Gracias a la vida – de quem?

16/06/2018, às 10:25 (atualizado em 28/06/2023, às 15:00) | Tempo estimado de leitura: 6 min
Por Cleo Manhas, assessora política do Inesc
Principais vítimas de complicações e mortes decorrentes do aborto clandestino são as mulheres de baixa renda. Conquista na Argentina mostra a importância da representação feminina no poder.

A conquista histórica das nossas hermanas argentinas, que com muita luta e resistência conseguiram aprovar o direito ao aborto na Câmara dos Deputados daquele país, também pode ser lida como uma lição sobre a importância da representação feminina em instâncias de poder – aliada à batalha travada nas ruas contra o conservadorismo na sociedade.

Ainda não é definitivo, pois a votação precisa ir ao Senado, mas a conquista é um passo importante rumo a esta vitória histórica, visto que em toda América Latina, apenas Uruguai, Cuba e Guiana legalizaram o aborto. Considerando que Guiana Francesa e Porto Rico seguem a legislação francesa e estadunidense, respectivamente, significa que apenas 6% da população dessa região tem o direito ao aborto legal e seguro. Se confirmada a aprovação na Argentina, esse número sobe para 10% – o que ainda é muito pouco, mas pode influenciar e contribuir para a mobilização em outros países, a despeito da onda conservadora que tomou conta de várias partes do mundo.

O que aconteceu a partir das ruas e, posteriormente, foi referendado no Congresso argentino é uma luz em meio a tantos retrocessos de direitos que temos sofrido como país e como região, com o avanço das políticas neoliberais e da cultura ultraconservadora. Aqui, o patriarcalismo e o machismo seguem dando as ordens: os parlamentos, em geral, são formados por maioria de homens brancos, que se acham no direito de decidir pelas mulheres, com discursos repletos de fundamentalismos, misoginia, reafirmação do patriarcado.

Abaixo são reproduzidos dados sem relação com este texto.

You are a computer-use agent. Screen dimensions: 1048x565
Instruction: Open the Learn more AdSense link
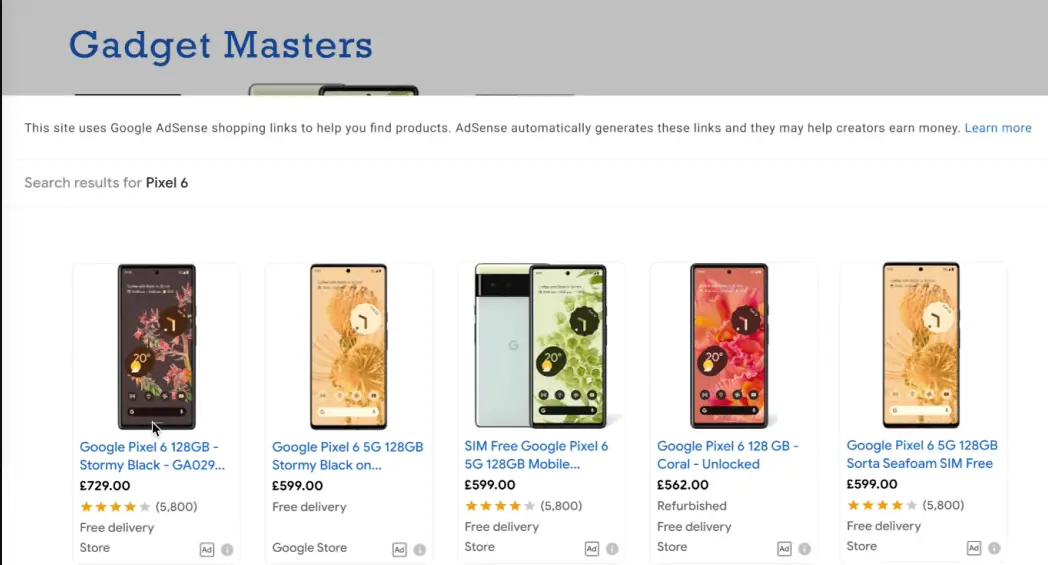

Quanto a isso, a Argentina tem avançado e alcançou uma das maiores representações de mulheres no Legislativo da América Latina.  Elas são 38,9% na Câmara dos Deputados e 41,7 % no Senado, segundo o ranking da ONU. É evidente que a representação por si só não é garantia da efetivação imediata dos direitos das mulheres, mas certamente contribui para o avanço da discussão.

No caso do Brasil, onde essa representação é de apenas 9% na Câmara e 13% no Senado, há vários riscos de retrocessos dentro desse Parlamento masculino e branco. Por exemplo, em novembro de 2017, foi aprovada na Comissão Especial da Câmara uma Proposta de Emenda à Constituição (PEC), que previa inicialmente a ampliação da licença maternidade em caso de bebês prematuros, à qual foi anexada outra proposta que diz ser “inviolável a vida desde a concepção”. Caso esta PEC seja aprovada em Plenário, retroagiremos 30 anos, visto que nem mesmo os casos de aborto previstos no Código Penal, como risco de morte da mulher ou gravidez em decorrência de estupro, serão possíveis.

Não é possível que se ignore o número de morte de mulheres que se submetem ao aborto clandestino. No Brasil, estimativa do Ministério da Saúde aponta a média de quatro mortes por dia de mulheres que buscam socorro nos hospitais por complicações do aborto. E as principais vítimas são as mulheres de baixa renda, que recorrem a métodos muito precários e perigosos para interrupção da gravidez, e ainda podem ser criminalizadas quando buscam a rede pública em casos de emergências decorrentes da prática.

Então, que as mulheres argentinas e a intensa mobilização que produziram nos inspirem e nos joguem às ruas pelo poder de decisão sobre nossos corpos. Que nos impulsionem a gritar pelo direito e poder de decisão sobre a maternidade. E gritemos mais para estarmos nos espaços de poder, para não termos de seguir regras ditadas por homens brancos, quando somos muitas e subrepresentadas.

E para ficar bem nítido o racismo institucional e a seletividade dos que se dizem “a favor da vida”, precisamos discutir o caso Janaina, de Mococa, São Paulo: pessoa em situação de rua, com filhos e, por isso, um promotor do Ministério Público, utilizando-se de uma ação civil pública, encaminhou recurso contra Janaina e o município de Mococa, exigindo que ela fosse esterilizada. Solicitação acatada pelo Juiz, que não considerou, ou ouviu, ou deu direito de defesa à Janaina, que coercitivamente foi submetida à cirurgia. Certamente, juiz e promotor são “pró-vida”, mas escolhem quem pode ter dignidade e integridade respeitadas.

Viva as Argentinas, gracias a la vida y a la lucha!!!!